◆ **Task to complete**
After locating the line that contains "Instruction: Click the back navigation arrow" in the data below, set down exactly that line and each one after it through the line that contains "Task: Switch to the Game tab", and nothing more.

Information given: Begin

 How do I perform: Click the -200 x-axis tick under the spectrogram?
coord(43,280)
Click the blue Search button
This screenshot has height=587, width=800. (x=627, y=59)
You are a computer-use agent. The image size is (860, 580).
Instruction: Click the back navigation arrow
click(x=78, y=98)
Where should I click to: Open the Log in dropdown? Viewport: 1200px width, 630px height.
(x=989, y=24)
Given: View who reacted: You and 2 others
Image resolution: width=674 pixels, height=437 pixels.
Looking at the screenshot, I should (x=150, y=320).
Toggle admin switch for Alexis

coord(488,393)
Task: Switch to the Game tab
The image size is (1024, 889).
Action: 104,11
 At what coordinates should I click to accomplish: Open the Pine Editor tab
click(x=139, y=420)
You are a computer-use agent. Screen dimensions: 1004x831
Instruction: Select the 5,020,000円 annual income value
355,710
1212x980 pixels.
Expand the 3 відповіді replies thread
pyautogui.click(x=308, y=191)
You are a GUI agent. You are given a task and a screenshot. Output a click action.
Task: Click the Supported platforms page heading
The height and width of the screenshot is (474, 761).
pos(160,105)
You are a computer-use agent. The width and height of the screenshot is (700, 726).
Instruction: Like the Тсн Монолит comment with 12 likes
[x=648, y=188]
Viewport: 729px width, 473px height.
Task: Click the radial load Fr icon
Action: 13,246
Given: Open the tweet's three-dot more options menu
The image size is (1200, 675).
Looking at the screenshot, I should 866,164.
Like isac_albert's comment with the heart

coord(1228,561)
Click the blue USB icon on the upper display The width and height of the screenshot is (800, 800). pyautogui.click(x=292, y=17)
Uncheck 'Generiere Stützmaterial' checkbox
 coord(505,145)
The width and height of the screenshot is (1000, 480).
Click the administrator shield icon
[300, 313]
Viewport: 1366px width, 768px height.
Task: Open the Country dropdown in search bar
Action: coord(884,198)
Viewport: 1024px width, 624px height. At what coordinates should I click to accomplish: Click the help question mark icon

Information given: End

◆ **Your solution**
Instruction: Click the back navigation arrow
click(x=78, y=98)
Where should I click to: Open the Log in dropdown? Viewport: 1200px width, 630px height.
(x=989, y=24)
Given: View who reacted: You and 2 others
Image resolution: width=674 pixels, height=437 pixels.
Looking at the screenshot, I should (x=150, y=320).
Toggle admin switch for Alexis

coord(488,393)
Task: Switch to the Game tab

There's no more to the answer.